A carne bovina de Mato Grosso segue com forte presença na China, mas o início de 2026 mostra um movimento estratégico que amplia a segurança das vendas para o mercado: a consolidação de novos mercados compradores, por causa do aumento da atratividade das exportações.
Dados do Boletim do Instituto Mato-grossense de Economia Agropecuária (Imea) indicam que o Índice de Atratividade das Exportações de Carne de MT alcançou 81,80 arrobas por tonelada (@/t) em janeiro, patamar acima das máximas registradas para o mês nos últimos cinco anos.

Fotos: Shutterstock
O indicador mede quantas arrobas de boi gordo podem ser adquiridas com a receita gerada pela exportação de uma tonelada de carne, servindo como termômetro da competitividade internacional. “A diversificação dos mercados mostra que a carne de Mato Grosso está consolidada globalmente. Estamos presentes em diferentes regiões do mundo porque oferecemos qualidade, eficiência produtiva e compromisso com a sustentabilidade”, afirma o diretor de Projetos do Instituto Mato-grossense da Carne (Imac), Bruno de Jesus Andrade.
Embora a China continue sendo o principal destino da carne mato-grossense, com índice de 76,00 @/t em janeiro, foram outros mercados que puxaram a valorização anual.
Na comparação com janeiro do ano passado, a América Central registrou alta de 15,04% no índice de atratividade. A América do Norte avançou 11,47% e o Oriente Médio 11,40%.

Os números mostram que a carne mato-grossense vem ampliando sua inserção global, reduzindo a dependência de um único comprador e fortalecendo sua posição em diferentes blocos econômicos.
A diversificação de destinos é estratégica para a cadeia produtiva, pois distribui riscos comerciais, amplia oportunidades de negócios e aumenta o poder de negociação da indústria e do produtor.
Além do desempenho por destino, o cenário internacional segue favorável. Na parcial de fevereiro, até a terceira semana, o Brasil já havia embarcado 192,71 mil toneladas de carne bovina in natura, com média diária 55,69% superior à registrada no mesmo período de 2025. Mantido o ritmo, o mês poderá fechar com novo recorde.

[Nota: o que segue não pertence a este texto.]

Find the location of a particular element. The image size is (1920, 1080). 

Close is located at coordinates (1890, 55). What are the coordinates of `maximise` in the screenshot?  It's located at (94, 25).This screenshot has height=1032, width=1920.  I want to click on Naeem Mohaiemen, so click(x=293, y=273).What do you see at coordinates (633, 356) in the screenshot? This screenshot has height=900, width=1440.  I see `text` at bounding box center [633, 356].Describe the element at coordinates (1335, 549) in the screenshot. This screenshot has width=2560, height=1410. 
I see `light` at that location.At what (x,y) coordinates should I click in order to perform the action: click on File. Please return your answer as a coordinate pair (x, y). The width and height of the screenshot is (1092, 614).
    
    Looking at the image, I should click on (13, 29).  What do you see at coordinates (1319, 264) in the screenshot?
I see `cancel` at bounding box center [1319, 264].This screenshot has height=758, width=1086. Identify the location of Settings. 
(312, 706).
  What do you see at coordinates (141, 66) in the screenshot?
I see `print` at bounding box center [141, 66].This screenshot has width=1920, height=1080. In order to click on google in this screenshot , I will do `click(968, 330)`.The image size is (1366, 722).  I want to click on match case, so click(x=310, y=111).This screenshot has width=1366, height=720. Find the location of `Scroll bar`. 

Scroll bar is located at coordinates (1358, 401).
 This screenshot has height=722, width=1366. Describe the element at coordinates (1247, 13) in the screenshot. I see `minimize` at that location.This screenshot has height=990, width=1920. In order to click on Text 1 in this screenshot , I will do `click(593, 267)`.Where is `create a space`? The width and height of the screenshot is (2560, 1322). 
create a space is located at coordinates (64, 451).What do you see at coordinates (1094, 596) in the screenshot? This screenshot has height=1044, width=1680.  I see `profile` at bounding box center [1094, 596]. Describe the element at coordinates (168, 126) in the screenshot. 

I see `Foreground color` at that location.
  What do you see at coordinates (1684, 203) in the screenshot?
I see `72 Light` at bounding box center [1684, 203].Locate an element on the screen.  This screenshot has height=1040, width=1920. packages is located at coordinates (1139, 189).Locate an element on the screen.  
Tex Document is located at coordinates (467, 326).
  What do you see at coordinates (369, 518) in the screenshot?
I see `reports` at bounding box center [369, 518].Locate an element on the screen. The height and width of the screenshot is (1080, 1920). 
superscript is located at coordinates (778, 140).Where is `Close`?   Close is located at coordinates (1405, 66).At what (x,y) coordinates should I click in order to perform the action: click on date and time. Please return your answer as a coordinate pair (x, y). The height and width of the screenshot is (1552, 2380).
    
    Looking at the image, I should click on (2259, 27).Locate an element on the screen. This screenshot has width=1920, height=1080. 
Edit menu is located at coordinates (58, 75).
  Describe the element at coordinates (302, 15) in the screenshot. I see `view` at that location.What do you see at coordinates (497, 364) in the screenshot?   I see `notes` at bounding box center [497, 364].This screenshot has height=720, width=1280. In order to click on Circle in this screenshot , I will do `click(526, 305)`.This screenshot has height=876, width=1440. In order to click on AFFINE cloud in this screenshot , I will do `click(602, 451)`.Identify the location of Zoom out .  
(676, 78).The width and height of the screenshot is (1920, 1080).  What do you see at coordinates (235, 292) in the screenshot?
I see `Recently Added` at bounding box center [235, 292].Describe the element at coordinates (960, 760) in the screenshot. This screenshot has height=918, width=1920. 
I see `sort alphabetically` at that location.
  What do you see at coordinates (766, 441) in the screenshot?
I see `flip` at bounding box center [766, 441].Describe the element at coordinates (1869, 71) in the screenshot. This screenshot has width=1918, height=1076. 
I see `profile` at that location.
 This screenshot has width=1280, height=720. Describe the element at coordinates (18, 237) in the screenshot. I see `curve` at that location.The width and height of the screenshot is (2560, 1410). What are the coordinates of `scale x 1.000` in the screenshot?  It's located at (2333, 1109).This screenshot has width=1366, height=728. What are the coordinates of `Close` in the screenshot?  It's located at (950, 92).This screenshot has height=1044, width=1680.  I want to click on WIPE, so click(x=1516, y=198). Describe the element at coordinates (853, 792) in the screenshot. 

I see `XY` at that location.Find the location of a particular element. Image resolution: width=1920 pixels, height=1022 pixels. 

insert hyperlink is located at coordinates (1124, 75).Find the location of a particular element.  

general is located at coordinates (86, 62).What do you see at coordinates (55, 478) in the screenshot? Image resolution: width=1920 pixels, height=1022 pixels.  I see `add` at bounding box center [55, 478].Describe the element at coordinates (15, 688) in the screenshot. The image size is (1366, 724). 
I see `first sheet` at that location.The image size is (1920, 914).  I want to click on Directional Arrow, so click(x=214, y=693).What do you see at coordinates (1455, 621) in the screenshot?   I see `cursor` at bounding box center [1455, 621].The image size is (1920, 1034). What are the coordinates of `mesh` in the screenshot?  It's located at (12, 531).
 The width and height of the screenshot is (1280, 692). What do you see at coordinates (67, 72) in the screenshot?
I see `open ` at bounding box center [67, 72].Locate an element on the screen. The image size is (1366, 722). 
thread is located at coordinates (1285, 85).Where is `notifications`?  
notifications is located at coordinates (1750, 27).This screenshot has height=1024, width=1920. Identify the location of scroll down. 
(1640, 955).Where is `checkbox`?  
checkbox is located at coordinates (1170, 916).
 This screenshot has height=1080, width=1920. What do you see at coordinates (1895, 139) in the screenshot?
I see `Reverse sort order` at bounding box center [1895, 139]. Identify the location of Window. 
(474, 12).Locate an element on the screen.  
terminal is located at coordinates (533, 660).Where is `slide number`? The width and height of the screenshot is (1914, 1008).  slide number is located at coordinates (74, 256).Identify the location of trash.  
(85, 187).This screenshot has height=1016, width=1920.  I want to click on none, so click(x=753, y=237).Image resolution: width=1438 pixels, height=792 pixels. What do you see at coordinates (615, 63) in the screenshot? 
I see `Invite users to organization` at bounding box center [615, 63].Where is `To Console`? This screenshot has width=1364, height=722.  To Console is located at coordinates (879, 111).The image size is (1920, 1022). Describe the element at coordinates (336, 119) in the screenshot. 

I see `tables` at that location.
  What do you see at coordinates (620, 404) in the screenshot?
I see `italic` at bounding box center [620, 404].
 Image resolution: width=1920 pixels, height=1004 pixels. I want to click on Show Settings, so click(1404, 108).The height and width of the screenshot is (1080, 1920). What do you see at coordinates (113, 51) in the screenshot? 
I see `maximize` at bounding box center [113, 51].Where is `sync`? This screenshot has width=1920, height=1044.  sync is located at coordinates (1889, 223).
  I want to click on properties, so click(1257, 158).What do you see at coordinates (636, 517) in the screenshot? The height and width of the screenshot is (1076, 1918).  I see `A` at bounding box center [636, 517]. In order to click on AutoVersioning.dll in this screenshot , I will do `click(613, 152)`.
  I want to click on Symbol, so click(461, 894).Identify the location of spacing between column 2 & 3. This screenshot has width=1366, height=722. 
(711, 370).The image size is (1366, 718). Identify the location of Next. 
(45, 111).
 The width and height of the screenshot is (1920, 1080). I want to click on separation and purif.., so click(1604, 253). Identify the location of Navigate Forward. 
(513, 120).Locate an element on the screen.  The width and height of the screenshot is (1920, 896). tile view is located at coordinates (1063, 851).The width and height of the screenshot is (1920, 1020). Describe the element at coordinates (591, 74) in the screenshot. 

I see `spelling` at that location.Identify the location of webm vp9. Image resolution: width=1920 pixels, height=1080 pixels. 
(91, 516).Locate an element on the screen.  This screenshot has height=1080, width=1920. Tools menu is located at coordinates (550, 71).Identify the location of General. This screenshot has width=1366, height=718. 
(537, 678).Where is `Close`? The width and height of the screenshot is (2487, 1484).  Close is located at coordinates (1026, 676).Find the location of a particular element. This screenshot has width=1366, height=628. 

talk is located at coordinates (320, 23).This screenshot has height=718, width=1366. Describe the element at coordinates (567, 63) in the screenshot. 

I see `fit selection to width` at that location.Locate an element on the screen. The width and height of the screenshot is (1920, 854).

O preço médio por tonelada também avançou 13,90% na comparação anual, alcançando US$ 5.313,35/t, o que reforça o ambiente de valorização da proteína brasileira no exterior. “Com novos mercados ganhando protagonismo, Mato Grosso inicia 2026 ampliando a rentabilidade das exportações e fortalecendo sua posição como referência internacional na produção de carne bovina”, enfatiza o diretor do Imac.